In the fire of its making,
Gold doesn’t vanish:
The fire brightens.
Each creature God made
Must live in its own true nature;
How could I resist my nature,
That lives for oneness with God?

That is, life is not about beliefs or doctrines or creeds or liturgies. It is not a discipline or a practice. It is the most intimate experience of being alive, like breathing itself. Breath, the difference between life and death. At age twelve Mechtild had a spiritual experience in which she saw “all things in God, and God in all things.”

The importance of the Christian mystical tradition is its insistence that we must treat one another, every creature, every thing the way God is in Jesus and Jesus is in God. He prays, “so that they may be one, as we are one.”

He who is coming is always here. As the most recent Nobel Laureate of Literature writes:
Many try to stop me, shake me up in my mind
Say, “Prove to me that He is Lord, show me a sign”
What kind of sign they need when it all come from within
When what’s lost has been found, what’s to come has already been?
            -Bob Dylan, Pressing On

He ascends, yet all the while he is here. It all comes from within. And it is all around all the time in all things. He prays that we might be one as he and the Father are one. What’s lost has been found, what’s to come has already been. This is eternal life: knowing God and knowing Jesus, who are one and that same. We are one and the same.
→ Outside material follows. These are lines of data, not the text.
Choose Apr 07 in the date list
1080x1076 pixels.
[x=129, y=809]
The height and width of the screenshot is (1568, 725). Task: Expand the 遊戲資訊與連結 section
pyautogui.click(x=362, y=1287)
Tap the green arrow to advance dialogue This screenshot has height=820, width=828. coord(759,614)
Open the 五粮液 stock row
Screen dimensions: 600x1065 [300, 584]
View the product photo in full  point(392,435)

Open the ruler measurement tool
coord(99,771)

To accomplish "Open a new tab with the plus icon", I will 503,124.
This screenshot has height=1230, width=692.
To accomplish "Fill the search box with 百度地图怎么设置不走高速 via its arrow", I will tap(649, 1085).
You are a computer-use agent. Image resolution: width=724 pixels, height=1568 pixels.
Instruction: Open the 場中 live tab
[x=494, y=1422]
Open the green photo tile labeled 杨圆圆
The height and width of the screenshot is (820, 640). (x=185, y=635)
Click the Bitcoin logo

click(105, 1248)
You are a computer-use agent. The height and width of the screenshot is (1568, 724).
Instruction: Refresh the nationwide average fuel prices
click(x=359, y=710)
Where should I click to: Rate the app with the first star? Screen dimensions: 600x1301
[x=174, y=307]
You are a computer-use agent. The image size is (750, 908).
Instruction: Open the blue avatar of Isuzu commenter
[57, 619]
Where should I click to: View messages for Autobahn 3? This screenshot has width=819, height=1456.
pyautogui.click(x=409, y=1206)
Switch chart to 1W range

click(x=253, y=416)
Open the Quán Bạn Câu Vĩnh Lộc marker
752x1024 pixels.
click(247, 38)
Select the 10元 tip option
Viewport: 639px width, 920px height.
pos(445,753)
Eternal life is here and now.

“The eye with which I see God is the same eye with which God sees me,” writes Eckhart.


All because we see the Son rising, and listen to the men in white, and come to know God as God knows us.  It’s time to stop standing around and tell others the good news, for later he prays for on behalf of those who come to believe because of our word. He is the word, and through his word we come to know that we too are the word. We live in God and God lives in us. We are one, as God and Jesus are one. Do we get that? Thank you!